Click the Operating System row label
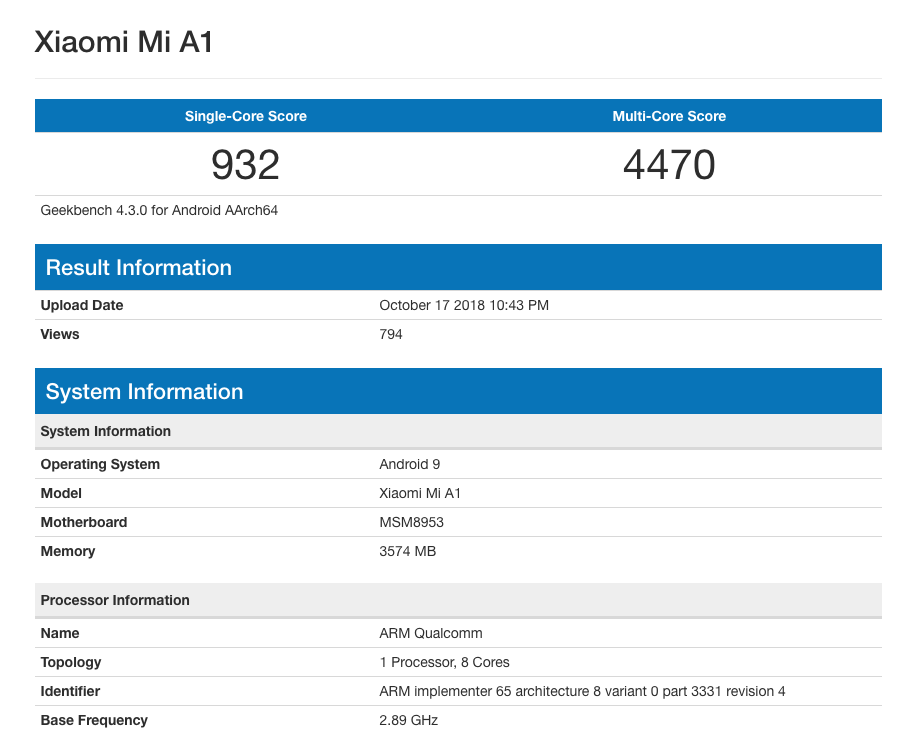pyautogui.click(x=100, y=464)
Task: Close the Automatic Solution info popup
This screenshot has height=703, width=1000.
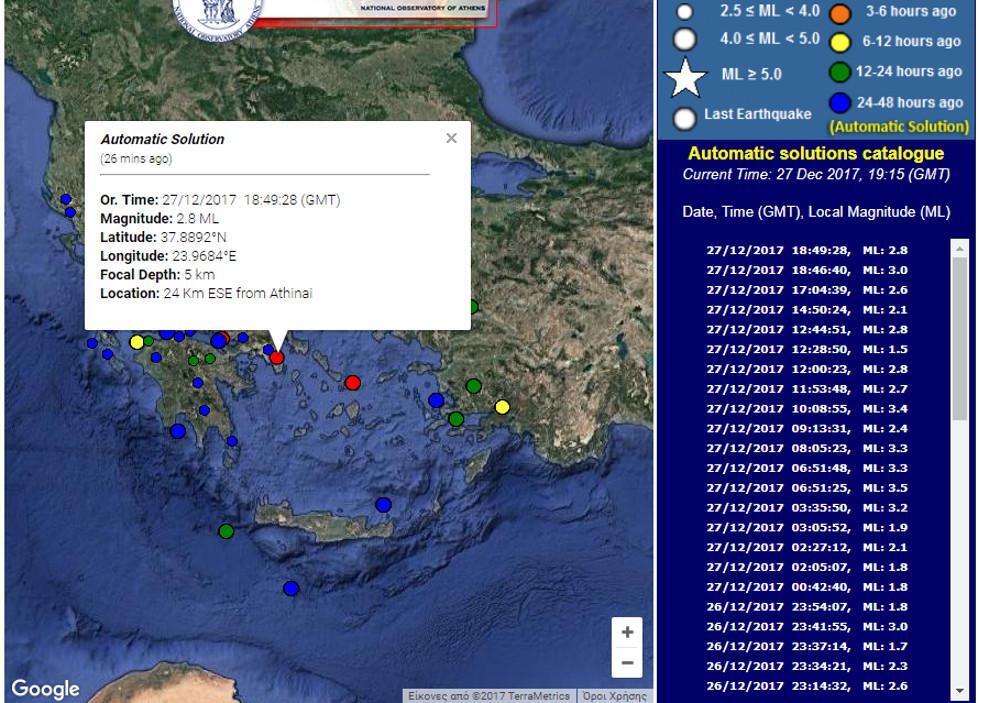Action: (x=451, y=138)
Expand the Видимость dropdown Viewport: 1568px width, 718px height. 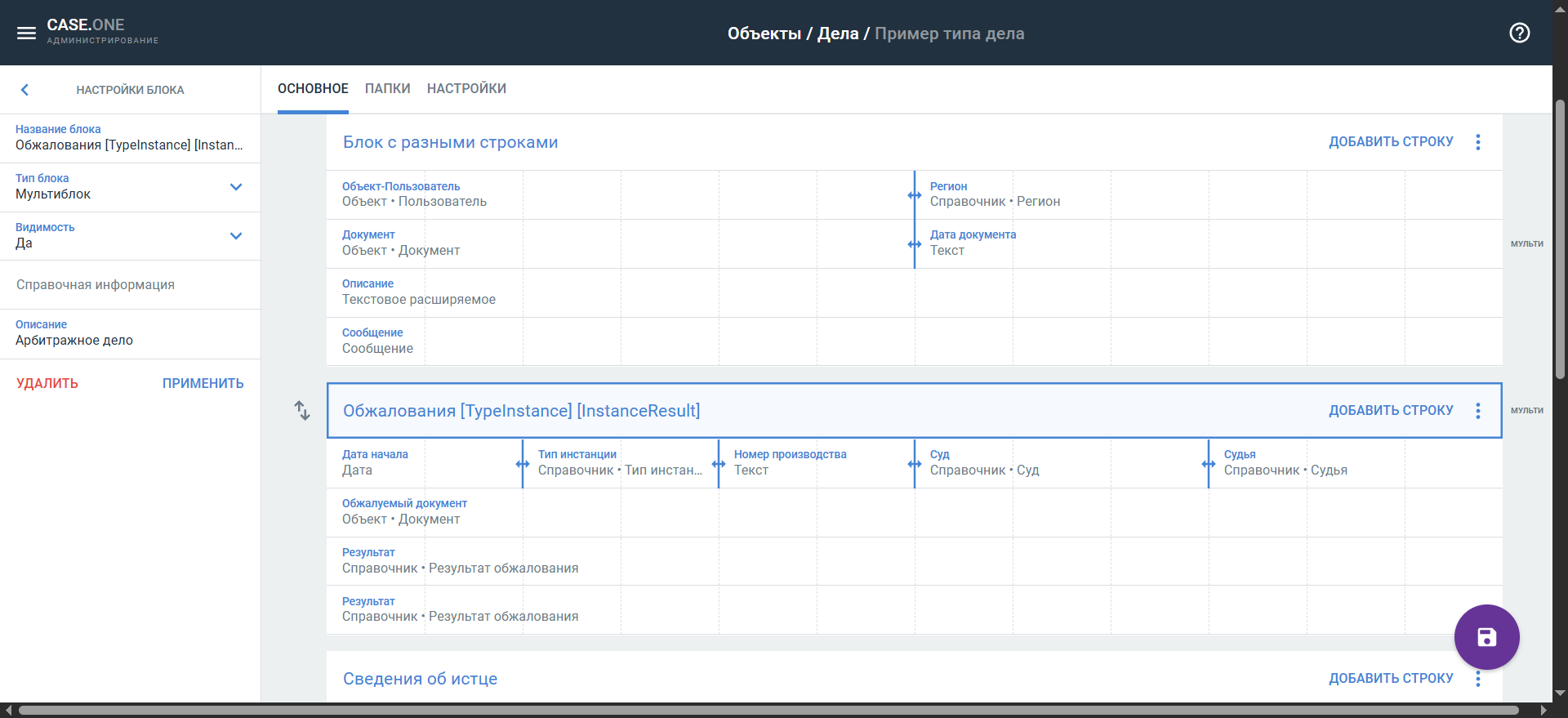236,236
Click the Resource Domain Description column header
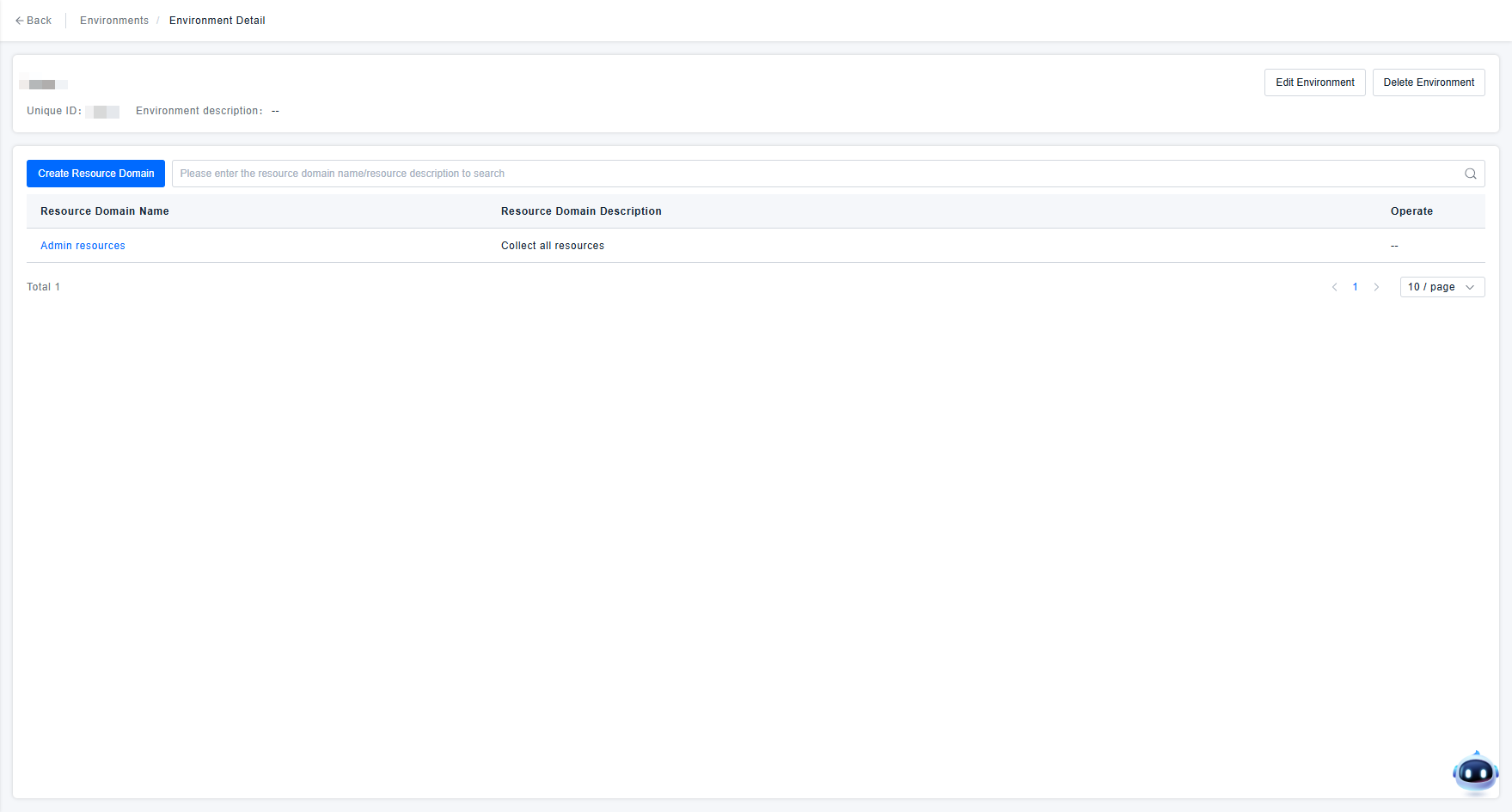 (581, 211)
□ □ □ □ □
# Description of the task
Restate, exactly as they appear, the line with "Click the Resource" and all the lines after it up to the end of the data above; images do not belong in the copy.

# Finished task
Click the Resource Domain Description column header
 (581, 211)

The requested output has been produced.